Over the past couple of weeks I’ve been using my own Jitsi instance for many voice and video calls between family and friends. It’s easy to install and use on mobile devices, which is of prime importance when asking others to communicate with you in a different way than how they are used to. One thing that made me raise my eyebrows a bit, however, was the data rate of a simple one to one voice call.
The screenshot above shows the data rate of a PC to PC voice call without video: 350 kbit/s in each direction for both parties. Divided by 2 the data rate per direction is 175 kbit/s including all IP/UDP overhead. It doesn’t sound like much but compared to the HD-voice (G.722.2) codec used in VoLTE that requires around 12 kbit/s, this is huge! Some network operators perhaps even use the HD-voice or the even better EVS codec with a rate of 24 kbit/s. But still, Jitsi’s bandwidth requirements are significantly higher.
Note that the comparison is not quite fair, however, because the 24 kbit/s do not take the IP/UDP/RTCP overhead into account, which is around 40-50%. On the other hand, ROHC removes most of this on the LTE air interface, which it can’t do for Jitsi calls. Another data point: The dedicated bearer for the VoLTE voice data stream is usually rate limited to 40 kbit/s.

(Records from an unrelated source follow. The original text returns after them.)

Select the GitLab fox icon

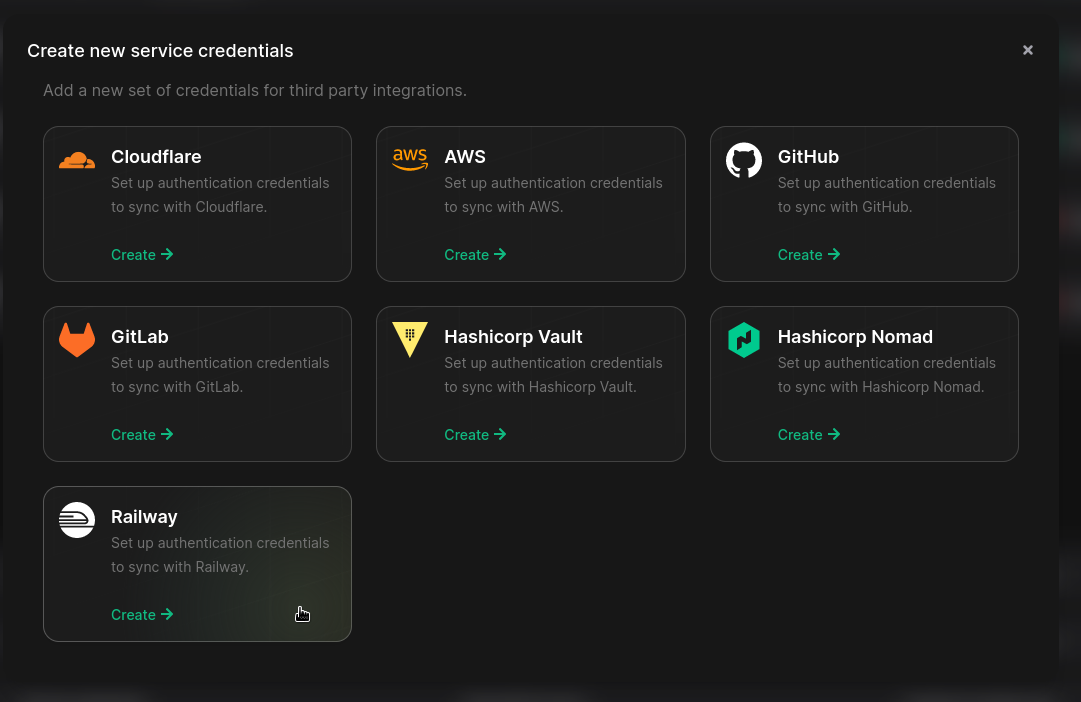[77, 338]
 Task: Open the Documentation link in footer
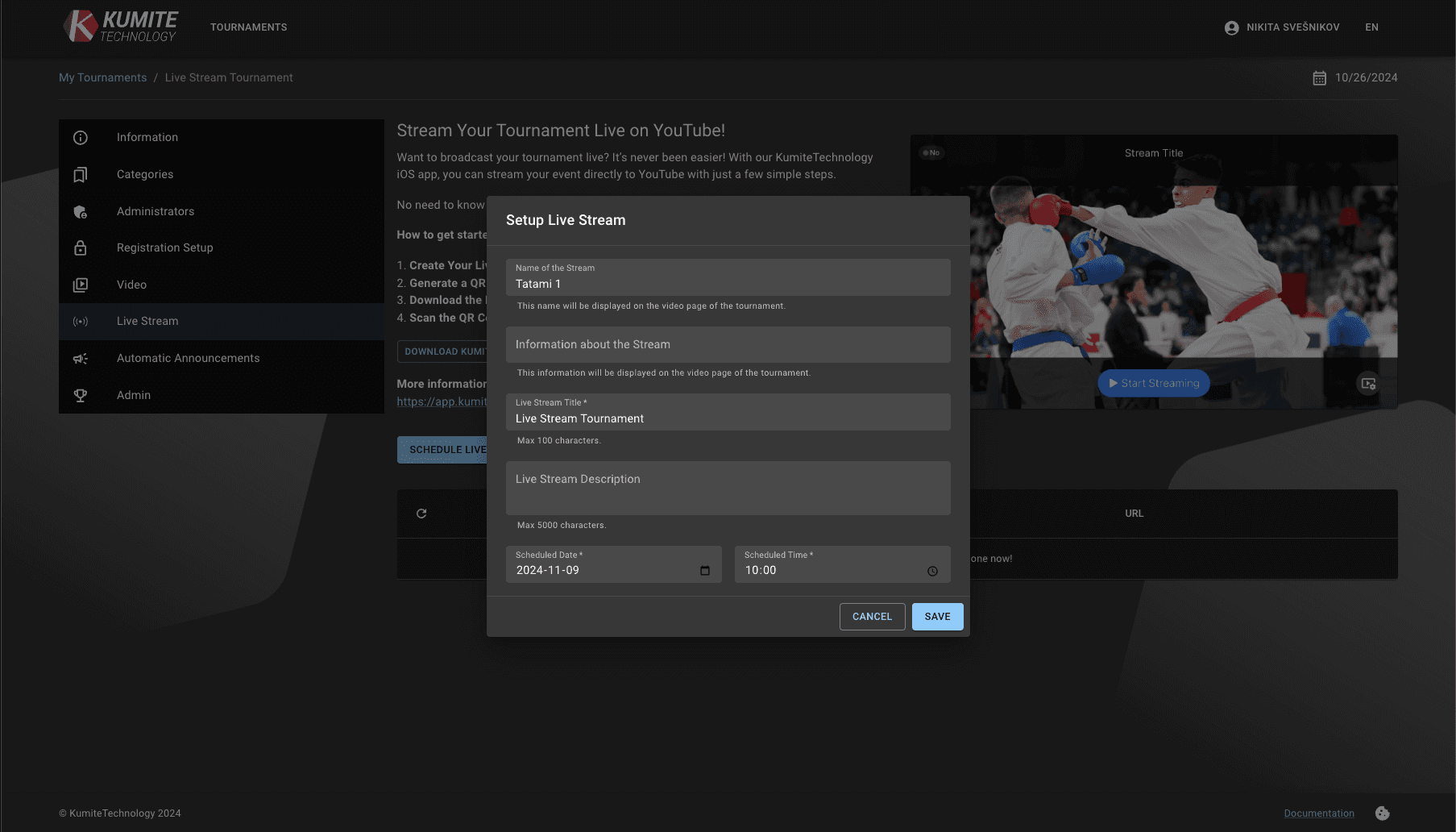(1318, 813)
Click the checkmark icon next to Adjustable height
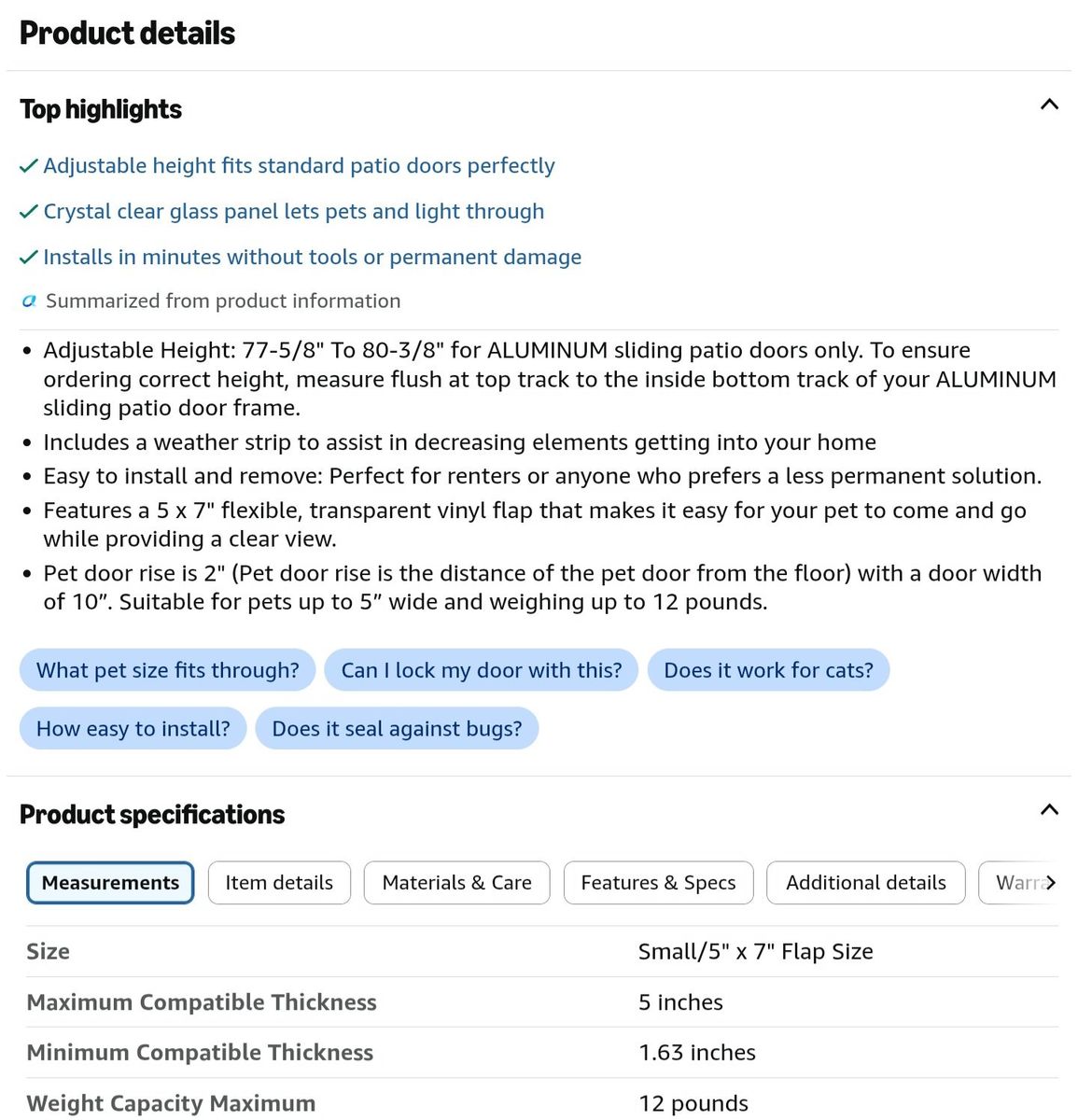 tap(29, 166)
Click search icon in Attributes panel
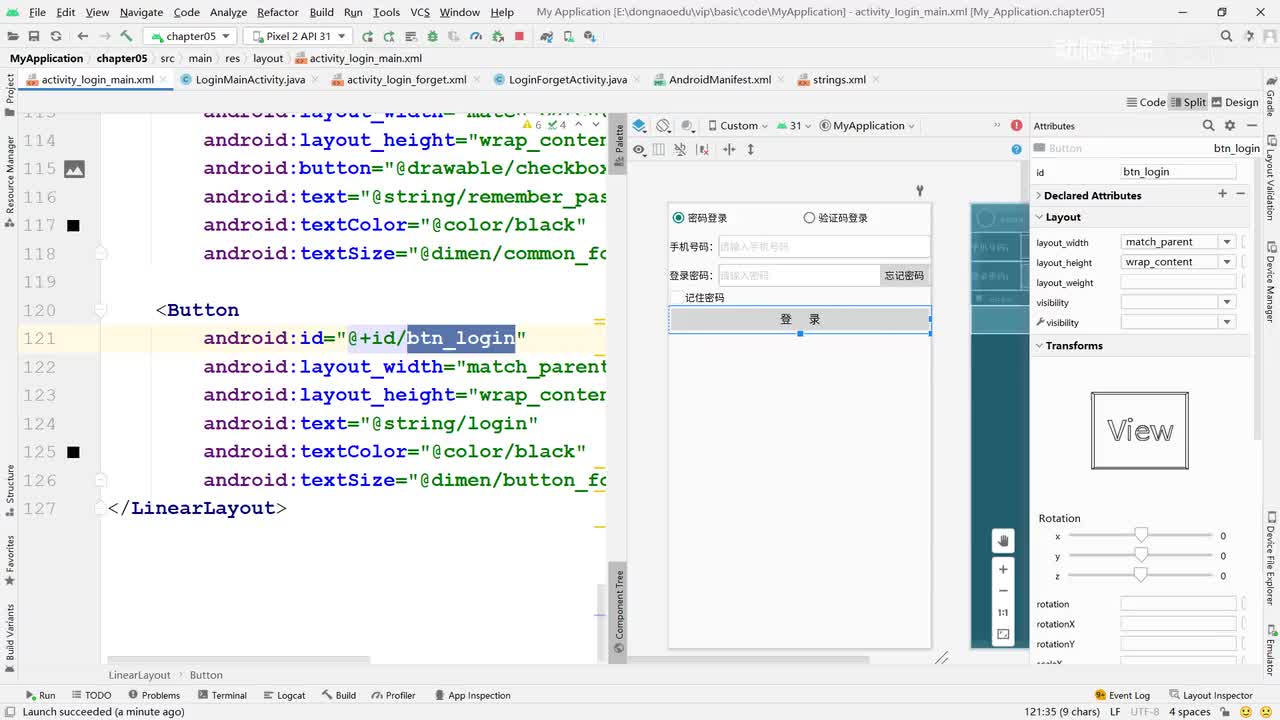Viewport: 1280px width, 720px height. pos(1208,126)
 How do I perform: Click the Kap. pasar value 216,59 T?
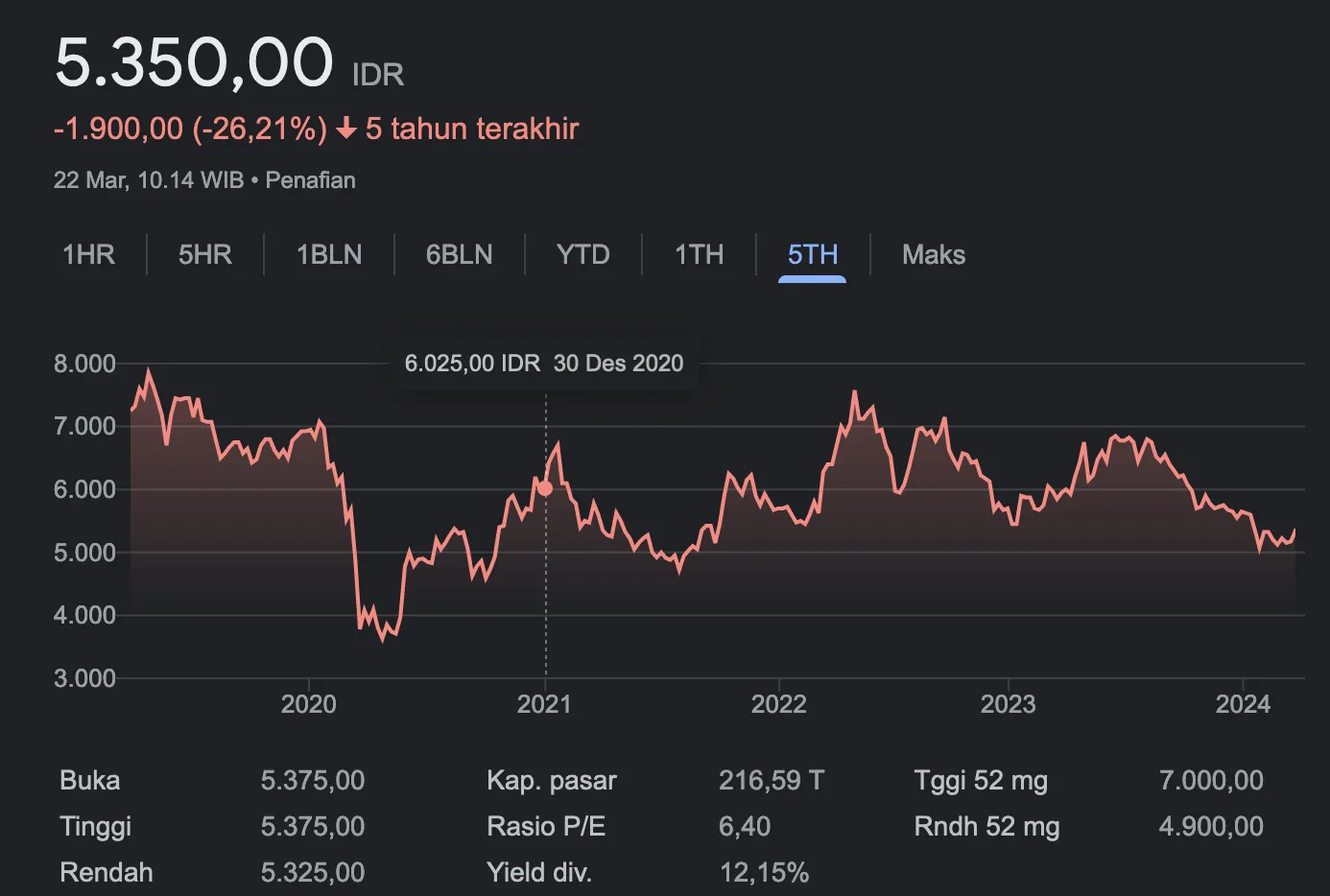771,780
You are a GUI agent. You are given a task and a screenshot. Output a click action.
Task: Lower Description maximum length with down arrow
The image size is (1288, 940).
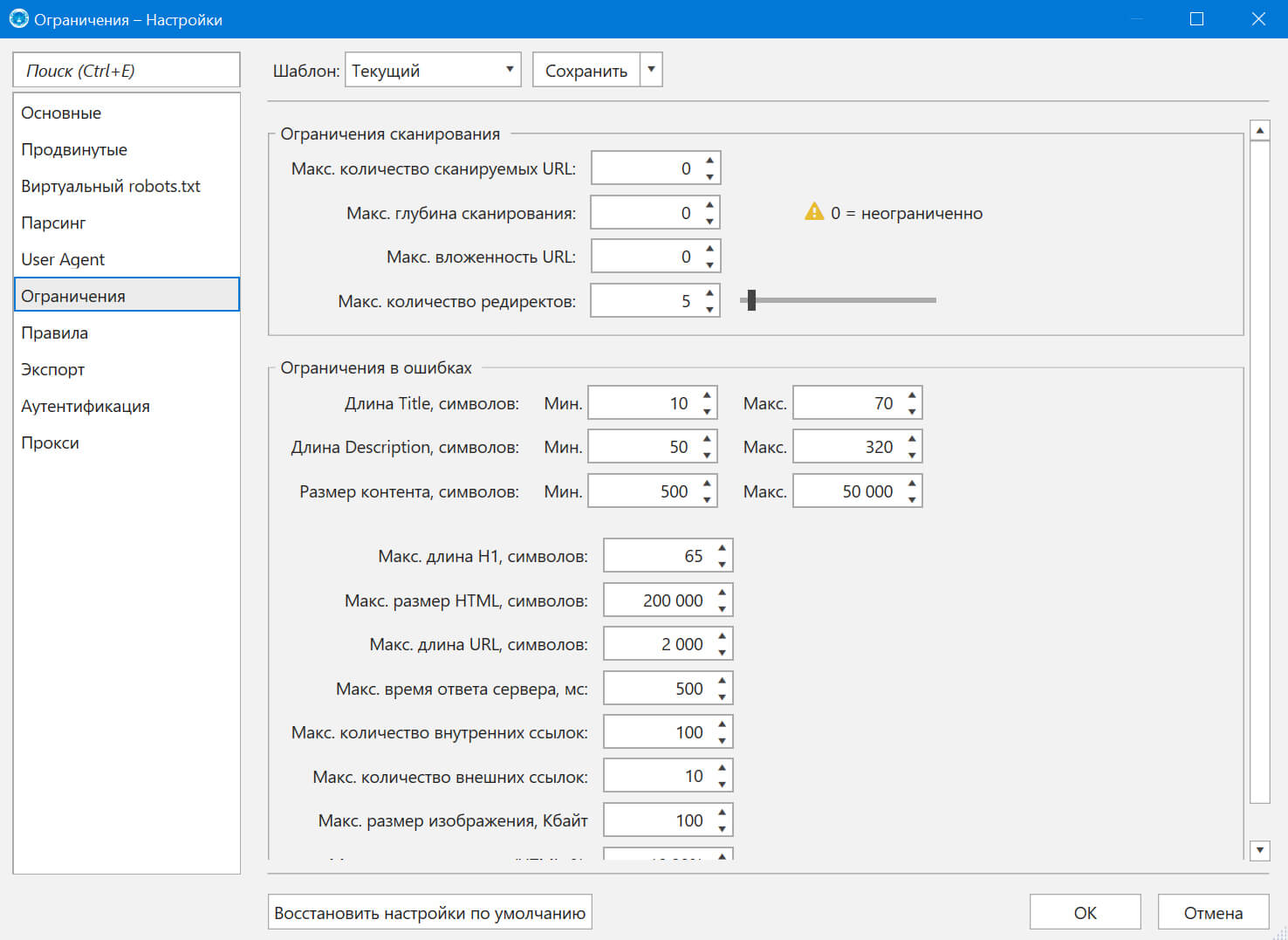912,455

A decade ago, this would probably have been hotly discussed. But fortunately, network capacity has made leaps forward since then, and especially in fixed networks, it doesn’t really matter anymore. Voice calls are just a tiny fraction of the data being shuffled through the networks these days, while video streaming pushes the boundary these days.
But still, I couldn’t resist to make the comparison.